Community development projects nationwide like the pioneering one in Ringsend Dublin, call for the government to give them the recognition they deserve and the funding they require.
The report 'Rekindling the Fire', launched on 6 February 2007 is written by written by representatives from 65 Community Development Projects (CPDs) in the Eastern Region Network. The report examines 36 CPDs to demonstrate their range of activities, impacts and challenges. The report calls for the government to inject more money into self-help groups in socially excluded neighbourhoods.
One of the Eastern Region Network's pioneering groups was established in Ringsend, an area in Dublin with higher-than-average unemployment. It was here the first affordable houses in the Republic of Ireland were built and they were the brainchild of a Community Development Project (CPD). In 1992 the Ringsend Action Project began helping local families remain in the area and ended up inspiring the community to build 120 affordable homes.

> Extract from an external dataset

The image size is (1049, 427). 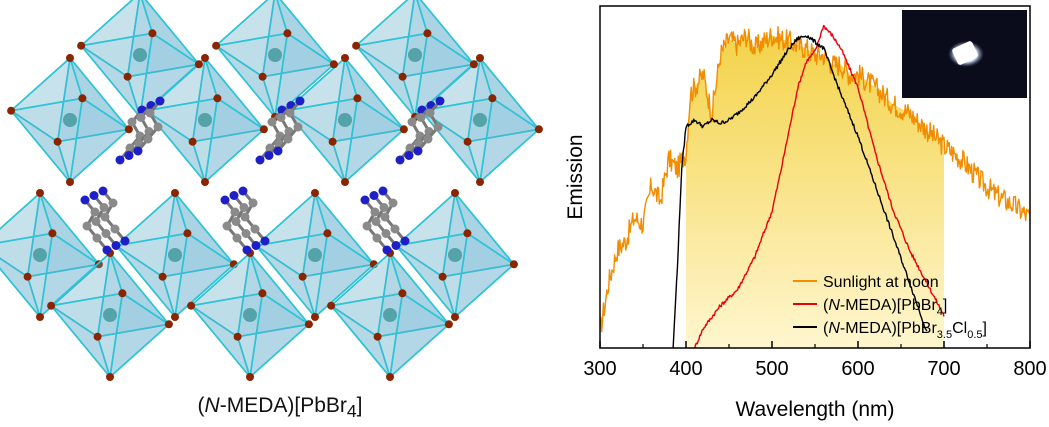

Now in Ringsend the CDP organises an after school programme with the aim of fostering a more positive attitude towards schooling. Four days a week during term time , 40 children remain at school until 5 pm for supervised activities such as drama and art, as well as doing reading and homework. Teacher Amy Bartlet sees this as an opportunity for parents to go to work, safe in the knowledge that,
When they've picked them up at 5 o’ clock, the children have had their homework done, their reading has been done, they've been fed, they've been looked after.
Three quarters of the cost of the CPD comes from government , but locals have to raise 20,000 euro a year to keep it viable. Joe Grennell of the Eastern Region CDP Network believes these projects should be well resourced,
The government is looking toward local people to find solutions to social disadvantage within their own communities and we believe that if people are prepared to go and do this, they should be resourced and resourced handsomely to do this work.
An RTÉ News report broadcast on 10 February 2007. The reporter is Joe Little.